But the film and the novel are two of the most thought-provoking and entertaining documents of today’s California. And both are about the same problem: That for all our celebration of game changers in this state, we offer precious little space or support to those who dare upset our status quo.
The film and the movie also make the same provocative argument about how to break through the Golden State’s stacked deck: Don’t be afraid to do things that are totally nuts. Both works specifically champion a self-sacrificing craziness, a willingness to surrender yourself and the people you love to focus on making your mark.
“La La Land” makes a straightforward case for crazy. Gosling’s musician is the film’s romantic hero, because of his uncompromising commitment to restoring traditional jazz even though he can’t pay his bills. Emma Stone’s frustrated actress only inches closer to the red carpet when she produces a one-woman play in a theater she can’t afford to rent. In the audition scene in which she finally breaks through, she embraces the virtues of craziness in song: “A bit of madness is key to give us new colors to see. Who knows where it will lead us?”

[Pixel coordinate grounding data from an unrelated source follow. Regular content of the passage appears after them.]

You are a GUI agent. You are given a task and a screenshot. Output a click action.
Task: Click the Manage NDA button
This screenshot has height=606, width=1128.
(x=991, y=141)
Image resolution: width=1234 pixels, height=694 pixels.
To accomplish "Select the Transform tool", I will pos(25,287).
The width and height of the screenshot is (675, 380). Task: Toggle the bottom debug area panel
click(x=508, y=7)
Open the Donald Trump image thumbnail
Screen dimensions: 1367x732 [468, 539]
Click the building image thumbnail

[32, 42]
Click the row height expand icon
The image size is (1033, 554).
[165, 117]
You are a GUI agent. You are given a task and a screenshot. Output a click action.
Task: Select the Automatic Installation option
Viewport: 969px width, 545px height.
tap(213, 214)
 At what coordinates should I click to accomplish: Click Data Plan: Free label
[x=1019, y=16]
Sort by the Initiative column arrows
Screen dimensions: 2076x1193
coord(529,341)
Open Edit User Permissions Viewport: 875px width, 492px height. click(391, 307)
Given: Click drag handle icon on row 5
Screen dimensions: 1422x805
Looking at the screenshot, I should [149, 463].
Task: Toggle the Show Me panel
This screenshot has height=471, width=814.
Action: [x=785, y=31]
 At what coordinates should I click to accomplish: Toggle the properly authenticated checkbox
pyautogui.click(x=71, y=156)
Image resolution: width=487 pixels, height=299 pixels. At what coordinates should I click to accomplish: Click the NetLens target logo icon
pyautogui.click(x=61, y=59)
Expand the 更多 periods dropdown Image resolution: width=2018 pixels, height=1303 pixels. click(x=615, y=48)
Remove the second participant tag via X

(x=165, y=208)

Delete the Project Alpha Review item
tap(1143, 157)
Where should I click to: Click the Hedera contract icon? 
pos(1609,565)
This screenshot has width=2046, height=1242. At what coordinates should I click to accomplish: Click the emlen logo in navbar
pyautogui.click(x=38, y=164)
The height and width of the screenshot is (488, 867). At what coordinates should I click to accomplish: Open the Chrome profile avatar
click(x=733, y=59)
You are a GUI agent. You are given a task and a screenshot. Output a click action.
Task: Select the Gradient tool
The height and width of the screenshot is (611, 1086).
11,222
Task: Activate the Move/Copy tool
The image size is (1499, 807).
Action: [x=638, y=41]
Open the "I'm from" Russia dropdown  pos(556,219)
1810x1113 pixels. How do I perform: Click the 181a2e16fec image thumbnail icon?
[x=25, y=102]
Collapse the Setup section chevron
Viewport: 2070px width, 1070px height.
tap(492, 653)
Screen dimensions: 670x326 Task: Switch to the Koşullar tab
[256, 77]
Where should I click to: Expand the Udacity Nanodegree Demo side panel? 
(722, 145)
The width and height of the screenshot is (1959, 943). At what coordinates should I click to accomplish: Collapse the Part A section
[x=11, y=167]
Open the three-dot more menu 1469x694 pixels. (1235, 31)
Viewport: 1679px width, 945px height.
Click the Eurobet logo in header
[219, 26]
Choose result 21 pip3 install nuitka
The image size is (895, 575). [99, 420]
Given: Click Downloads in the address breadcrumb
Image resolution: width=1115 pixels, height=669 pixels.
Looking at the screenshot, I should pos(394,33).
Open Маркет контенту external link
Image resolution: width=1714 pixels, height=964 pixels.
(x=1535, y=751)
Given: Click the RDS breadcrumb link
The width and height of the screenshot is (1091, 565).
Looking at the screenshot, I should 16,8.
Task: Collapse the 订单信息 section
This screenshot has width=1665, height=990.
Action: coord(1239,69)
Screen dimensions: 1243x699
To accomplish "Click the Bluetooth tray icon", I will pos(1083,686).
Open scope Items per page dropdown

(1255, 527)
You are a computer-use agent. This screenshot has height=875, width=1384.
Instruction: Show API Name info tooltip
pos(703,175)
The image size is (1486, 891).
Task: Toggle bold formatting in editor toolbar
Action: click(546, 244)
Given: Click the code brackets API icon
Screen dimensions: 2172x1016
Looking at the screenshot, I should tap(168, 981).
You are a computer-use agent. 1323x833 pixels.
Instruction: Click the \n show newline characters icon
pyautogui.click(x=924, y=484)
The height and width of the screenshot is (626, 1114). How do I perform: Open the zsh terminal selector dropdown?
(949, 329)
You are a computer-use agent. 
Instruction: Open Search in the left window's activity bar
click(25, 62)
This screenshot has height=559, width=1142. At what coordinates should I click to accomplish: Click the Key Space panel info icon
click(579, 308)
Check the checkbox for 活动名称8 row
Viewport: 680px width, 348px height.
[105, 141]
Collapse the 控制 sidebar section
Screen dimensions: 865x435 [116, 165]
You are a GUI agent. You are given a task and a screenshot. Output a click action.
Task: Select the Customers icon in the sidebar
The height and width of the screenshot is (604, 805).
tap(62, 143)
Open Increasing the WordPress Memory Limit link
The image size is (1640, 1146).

Beatty’s novel similarly suggests that, to smash through the California looking-glass world, the sanest course is to go over the edge. After the city of L.A. removes his minority neighborhood from the map, the farmer fights this fire of systemic discrimination by violating legal and cultural norms. Most outlandishly, he takes a slave, who helps him segregate the local school, hospital, bus line and businesses with signs reading “Colored Only” and “No Whites Allowed.” These unconstitutional acts plant seeds of progress (lower crime, higher test scores, more polite behavior).
“The racism takes them back,” the farmer says. “Makes them humble. Makes them realize how far we’ve come and, more important, how far we have to go.”
Both the book and the film wrestle with the conflict between loyalty to one’s dreams and selling out – and just how hard it has become to tell the difference between the two. And both get at a painful paradox. We know we must hold onto real people to be truly human. But in L.A., we learn we must loosen our grip on reality to make an impact.
In this way, both masterpieces ultimately raise the question of whether making your mark here is worth the cost. No character in either work is happier than the farmer’s slave in Beatty’s satirized world, an actor from “The Little Rascals” who refuses all efforts to free him. Playing the game of being a star here is so maddening that he prefers the simplicity of servitude.
After all, if you’re going to live in a place that values nothing, why fight so hard to be something?